Jisoo ingat dengan baik apa yang terjadi diantara mereka semalam. Kebahagiaan tidak bisa di sembunyikan dari wajahnya, Jisoo ingat bagaimana Seungcheol menyentuh setiap titik tubuhnya, kelembutan Seungcheol membuat Jisoo menyukainya. Meski apa yang mereka lakukan tidak berdasarkan cinta, tapi Jisoo bahagia karena Seungcheol masih memperlakukannya dengan begitu lembut.

Jisoo memberanikan dirinya mendekati Seungcheol, menatap lebih dekat wajah pria tampan dihadapannya. Jisoo tersenyum dirinya baru menyadari bahwa suaminya ini pria yang benar benar sangat tampan, meski sedang tidur wajah Seungcheol tetap tampan, bahkan sangat tampan.

Seungcheol langsung membuka matanya "Apa aku se tampan itu?"

Senyuman Jisoo luntur begitu saja, dirinya langsung menjauhkan diri dari Seungcheol, namun dengan cepat Seungcheol menahan Jisoo.

"Ma..maaf aku tidak bermaksud" Jisoo mengalihkan wajah dan pandangannya dari Seungcheol.

"Tidak perlu canggung Jisoo, aku suami mu itu artinya aku juga milikmu kau berhak menatapku, melihat diriku sesuka mu" Seungcheol memegang dagu Jisoo mengarahkan wajah Jisoo menatap dirinya.
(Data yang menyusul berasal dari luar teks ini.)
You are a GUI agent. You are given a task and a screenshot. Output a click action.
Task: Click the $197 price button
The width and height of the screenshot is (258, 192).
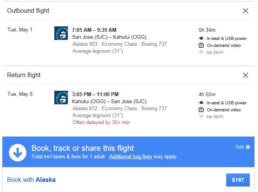point(238,180)
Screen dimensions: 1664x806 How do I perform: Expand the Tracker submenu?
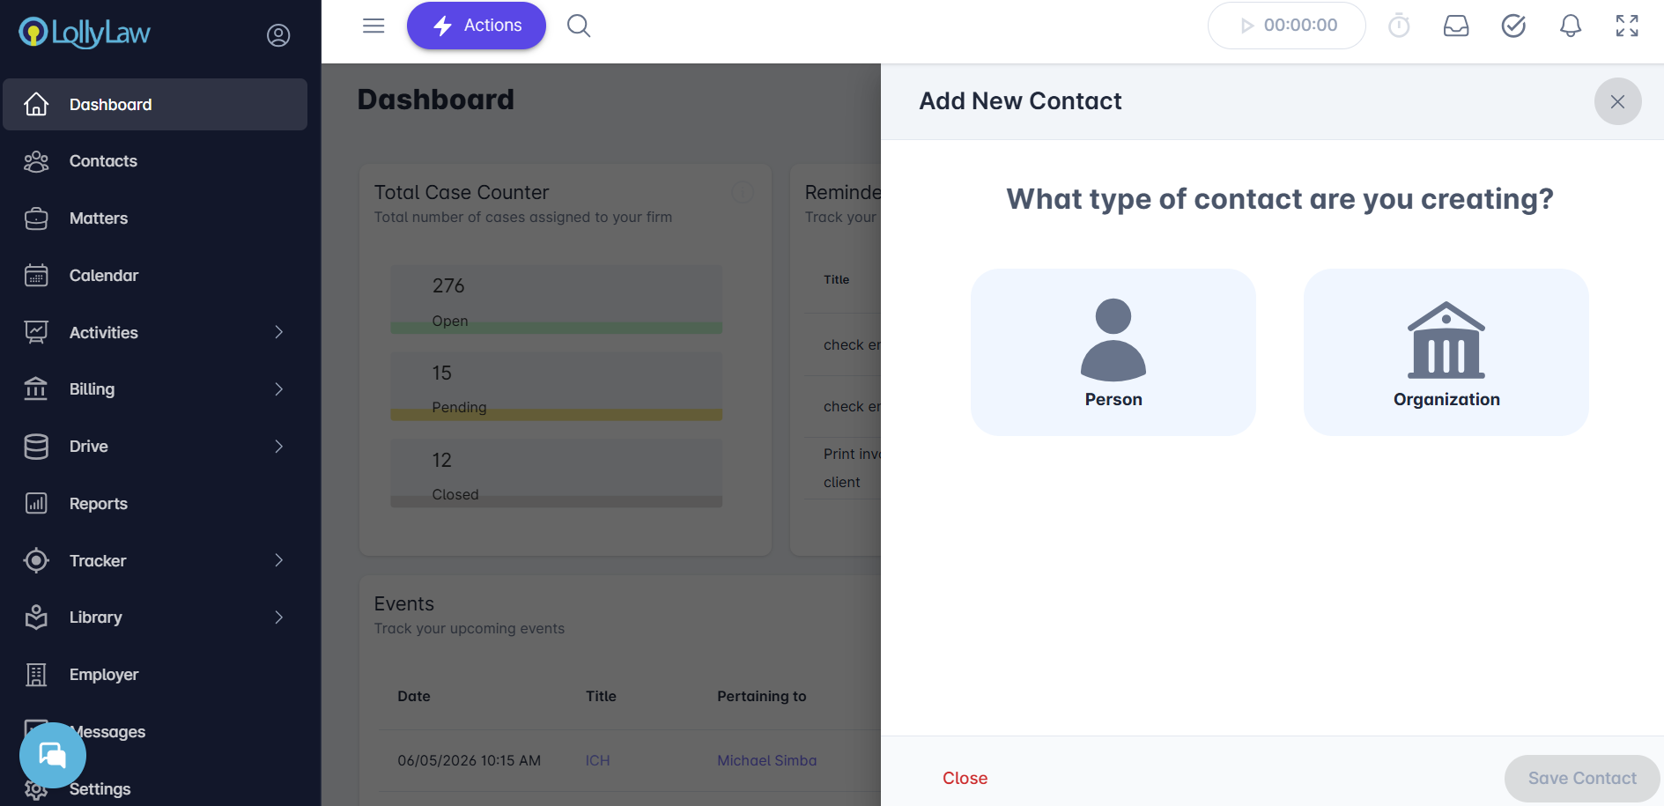point(278,560)
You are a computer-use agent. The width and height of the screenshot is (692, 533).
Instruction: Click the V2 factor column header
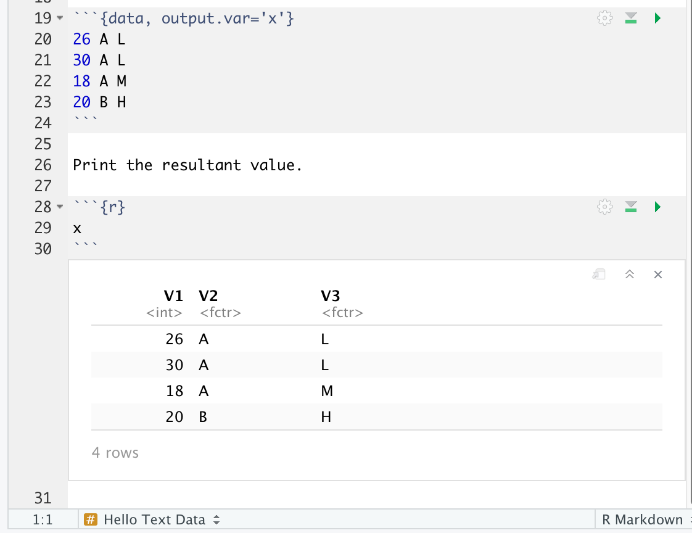click(208, 297)
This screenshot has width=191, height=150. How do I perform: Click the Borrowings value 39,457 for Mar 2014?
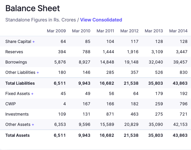[x=180, y=62]
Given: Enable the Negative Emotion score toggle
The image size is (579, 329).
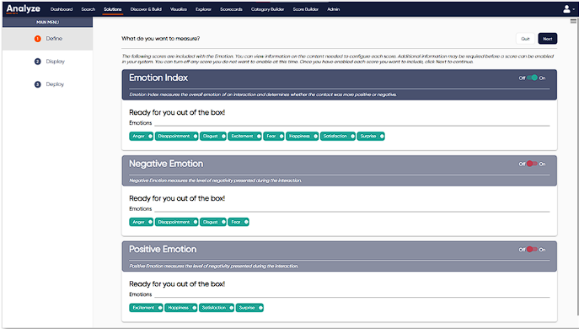Looking at the screenshot, I should tap(532, 164).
"Maaf hyung aku seharusnya tidak melakukan itu, aku memang istrimu tapi aku tidak berhak. Maksud ku hanya Jeonghan lah istrimu sebenarnya".

Seungcheol mengusap pipi tirus Jisoo "Jisoo ku yakin kau tidak lupa dengan apa yang terjadi diantara kita semalam. Jika aku melakukannya itu artinya aku menerima mu sebagai istriku, hak seorang suami untuk menyentuh istri dan hak seorang istri juga untuk menyentuh suaminya. Jisoo kau dan Jeonghan memiliki hak yang sama".

"Tapi aku tidak lupa apa tujuan pernikahan ini, apa tujuan liburan ini hyung ini hanya karena Jeonghan, aku tidak ingin membuat nya terluka"

"Jisoo kita menikah untuk Jeonghan, aku disini bersama dengan itu untuk Jeonghan tapi bukan berarti aku tidak memperdulikan dirimu. Jisoo bantu aku, bantu aku untik bersikap adil dalam pernikahan ini agar aku tidak menyakiti salah satu diantara kalian"

Air mata jatuh membasahi pipi Jisoo, dirinya benar benar terkejut dengan penuturan tulus dari Seungcheol. Jisoo yakin Seungcheol bukan pria jahat yang akan terus mengabaikan hubungannya dengan Jisoo, hari ini Jisoo telah dengar bahwa Seungcheol menerimanya sebagai istri kedua dan menerima pernikahan yang tidak di dasari cinta ini.